Metal-organic frameworks (MOFs) and covalent organic frameworks (COFs) have been proved as efficient catalysts for photocatalytic hydrogen (H-2) evolution, thanks to their tunable functionalities, permanent porosity, excellent visible light response, and physicochemical stability. Herein, a series of photocatalysts (termed NUBC) was fabricated by loading different amounts of Zr-UiO-66-NH2 (NU) onto a benzoic acid-modified covalent triazine-based framework (BC) based on post-synthetic covalent modification. The resulting NUBC catalysts exhibited a type-II Z-scheme heterojunction structure formed via the amide covalent bonds between the amine groups on NU and carboxyl groups on BC. The optimal loading of NU on BC is 30 wt.% (30NUBC) and the corresponding photocatalytic H-2 evolution rate was 378 mu mol h(-1) g(-1), almost 445 and 2 times than that of NU and BC, respectively. The synergistic effect between the type-II Z-scheme heterojunctions and amide bonds was conducive to boosting visible light harvesting and facilitating charge transportation and separation. Furthermore, the prepared NUBC catalysts show great reusability and stability.

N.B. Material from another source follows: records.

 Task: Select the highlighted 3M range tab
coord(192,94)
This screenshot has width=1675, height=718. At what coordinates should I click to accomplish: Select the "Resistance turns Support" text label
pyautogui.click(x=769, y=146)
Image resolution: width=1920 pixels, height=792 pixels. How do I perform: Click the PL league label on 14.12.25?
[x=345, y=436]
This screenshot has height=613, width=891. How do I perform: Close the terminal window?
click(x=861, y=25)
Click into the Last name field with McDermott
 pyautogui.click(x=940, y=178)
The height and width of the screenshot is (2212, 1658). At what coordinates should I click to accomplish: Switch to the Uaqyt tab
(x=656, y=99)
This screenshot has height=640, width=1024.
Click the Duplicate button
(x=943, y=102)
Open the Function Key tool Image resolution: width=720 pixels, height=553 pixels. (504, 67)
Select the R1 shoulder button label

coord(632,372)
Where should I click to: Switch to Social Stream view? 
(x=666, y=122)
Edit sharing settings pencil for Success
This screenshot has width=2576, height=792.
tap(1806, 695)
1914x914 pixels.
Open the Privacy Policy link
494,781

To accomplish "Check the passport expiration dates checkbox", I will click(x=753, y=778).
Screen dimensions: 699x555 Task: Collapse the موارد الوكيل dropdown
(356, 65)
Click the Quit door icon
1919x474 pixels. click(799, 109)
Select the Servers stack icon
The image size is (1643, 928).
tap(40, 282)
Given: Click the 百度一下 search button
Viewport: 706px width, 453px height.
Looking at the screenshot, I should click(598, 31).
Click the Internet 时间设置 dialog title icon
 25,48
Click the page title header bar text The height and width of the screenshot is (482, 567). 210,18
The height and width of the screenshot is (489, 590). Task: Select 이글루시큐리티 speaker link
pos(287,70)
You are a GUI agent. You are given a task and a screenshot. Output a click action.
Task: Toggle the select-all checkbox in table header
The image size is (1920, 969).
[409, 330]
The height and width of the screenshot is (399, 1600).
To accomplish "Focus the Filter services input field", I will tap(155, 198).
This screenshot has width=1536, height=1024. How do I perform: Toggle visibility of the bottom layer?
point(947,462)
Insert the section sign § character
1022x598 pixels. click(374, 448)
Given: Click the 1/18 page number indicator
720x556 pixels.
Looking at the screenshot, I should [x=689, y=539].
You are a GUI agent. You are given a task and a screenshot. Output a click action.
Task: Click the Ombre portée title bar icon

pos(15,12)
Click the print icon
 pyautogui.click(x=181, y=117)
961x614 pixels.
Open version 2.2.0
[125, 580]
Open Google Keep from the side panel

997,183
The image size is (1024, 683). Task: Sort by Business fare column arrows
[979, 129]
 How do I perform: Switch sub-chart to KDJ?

Overall, this work sheds light on the design of novel MOF/COF hybrid materials and provides a systematic exploration of their photocatalytic H2 evolution properties.

Automated summary

Metal-organic frameworks (MOFs) and covalent organic frameworks (COFs) have been proven to be efficient catalysts for photocatalytic hydrogen evolution due to their tunable functionalities, permanent porosity, excellent visible light response, and physicochemical stability. In this study, a series of photocatalysts (NUBC) were prepared by loading different amounts of Zr-UiO-66-NH2 onto a benzoic acid-modified covalent triazine-based framework (BC). The resulting NUBC catalysts exhibited a type-II Z-scheme heterojunction structure formed via amide covalent bonds between NU and BC. The optimal loading of NU on BC was 30 wt.% (30NUBC), which showed a significantly higher photocatalytic H-2 evolution rate compared to NU and BC alone. The synergistic effect between the type-II Z-scheme heterojunctions and amide bonds contributed to enhanced visible light harvesting and improved charge transportation and separation. Furthermore, the NUBC catalysts showed excellent reusability and stability. Overall, this work provides insights into the design of novel MOF/COF hybrid materials and offers a systematic exploration of their photocatalytic H2 evolution properties.